To appreciate just how narrow, you have only to look at Venus. Venus is only twenty-five million miles closer to the Sun than we are. The Sun’s warmth reaches it just two minutes before it touches us. In size and composition, Venus is very like Earth, but the small difference in orbital distance made all the difference to how it turned out. It appears that during the early years of the solar system Venus was only slightly warmer than Earth and probably had oceans. But those few degrees of extra warmth meant that Venus could not hold on to its surface water, with disastrous consequences for its climate. As its water evaporated, the hydrogen atoms escaped into space, and the oxygen atoms combined with carbon to form a dense atmosphere of the greenhouse gas CO2. Venus became stifling. Although people of my age will recall a time when astronomers hoped that Venus might harbor life beneath its padded clouds, possibly even a kind of tropical verdure, we now know that it is much too fierce an environment for any kind of life that we can reasonably conceive of. Its surface temperature is a roasting 470 degrees centigrade (roughly 900 degrees Fahrenheit), which is hot enough to melt lead, and the atmospheric pressure at the surface is ninety times that of Earth, or more than any human body could withstand. We lack the technology to make suits or even spaceships that would allow us to visit. Our knowledge of Venus’s surface is based on distant radar imagery and some startled squawks from an unmanned Soviet probe that was dropped hopefully into the clouds in 1972 and functioned for barely an hour before permanently shutting down.

So that’s what happens when you move two light minutes closer to the Sun. Travel farther out and the problem becomes not heat but cold, as Mars frigidly attests. It, too, was once a much more congenial place, but couldn’t retain a usable atmosphere and turned into a frozen waste.

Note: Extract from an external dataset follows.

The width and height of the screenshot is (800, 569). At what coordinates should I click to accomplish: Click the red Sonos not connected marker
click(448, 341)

But just being the right distance from the Sun cannot be the whole story, for otherwise the Moon would be forested and fair, which patently it is not. For that you need to have:

The right kind of planet.I don’t imagine even many geophysicists, when asked to count their blessings, would include living on a planet with a molten interior, but it’s a pretty near certainty that without all that magma swirling around beneath us we wouldn’t be here now. Apart from much else, our lively interior created the outgassing that helped to build an atmosphere and provided us with the magnetic field that shields us from cosmic radiation. It also gave us plate tectonics, which continually renews and rumples the surface. If Earth were perfectly smooth, it would be covered everywhere with water to a depth of four kilometers. There might be life in that lonesome ocean, but there certainly wouldn’t be baseball.

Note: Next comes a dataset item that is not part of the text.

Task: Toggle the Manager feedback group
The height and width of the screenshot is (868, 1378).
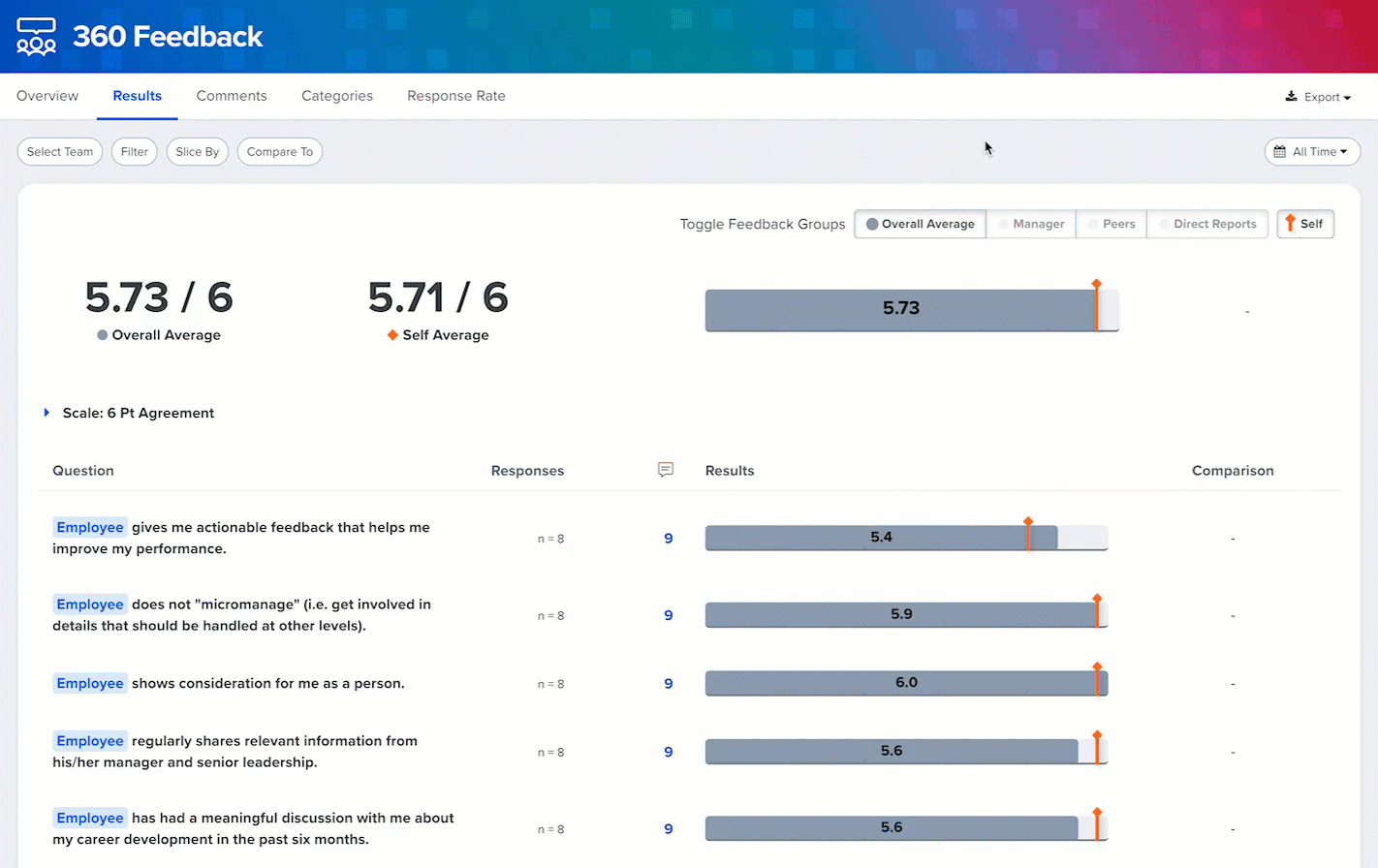Action: coord(1031,224)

In addition to having a beneficial interior, we also have the right elements in the correct proportions. In the most literal way, we are made of the right stuff. This is so crucial to our well-being that we are going to discuss it more fully in a minute, but first we need to consider the two remaining factors, beginning with another one that is often overlooked:

We’re a twin planet.Not many of us normally think of the Moon as a companion planet, but that is in effect what it is. Most moons are tiny in relation to their master planet. The Martian satellites of Phobos and Deimos, for instance, are only about ten kilometers in diameter. Our Moon, however, is more than a quarter the diameter of the Earth, which makes ours the only planet in the solar system with a sizeable moon in comparison to itself (except Pluto, which doesn’t really count because Pluto is itself so small), and what a difference that makes to us.

Without the Moon’s steadying influence, the Earth would wobble like a dying top, with goodness knows what consequences for climate and weather. The Moon’s steady gravitational influence keeps the Earth spinning at the right speed and angle to provide the sort of stability necessary for the long and successful development of life. This won’t go on forever. The Moon is slipping from our grasp at a rate of about 1.5 inches a year. In another two billion years it will have receded so far that it won’t keep us steady and we will have to come up with some other solution, but in the meantime you should think of it as much more than just a pleasant feature in the night sky.

For a long time, astronomers assumed that the Moon and Earth either formed together or that the Earth captured the Moon as it drifted by. We now believe, as you will recall from an earlier chapter, that about 4.5 billion years ago a Mars-sized object slammed into Earth, blowing out enough material to create the Moon from the debris. This was obviously a very good thing for us—but especially so as it happened such a long time ago. If it had happened in 1896 or last Wednesday clearly we wouldn’t be nearly so pleased about it. Which brings us to our fourth and in many ways most crucial consideration:

Timing.The universe is an amazingly fickle and eventful place, and our existence within it is a wonder. If a long and unimaginably complex sequence of events stretching back 4.6 billion years or so hadn’t played out in a particular manner at particular times—if, to take just one obvious instance, the dinosaurs hadn’t been wiped out by a meteor when they were—you might well be six inches long, with whiskers and a tail, and reading this in a burrow.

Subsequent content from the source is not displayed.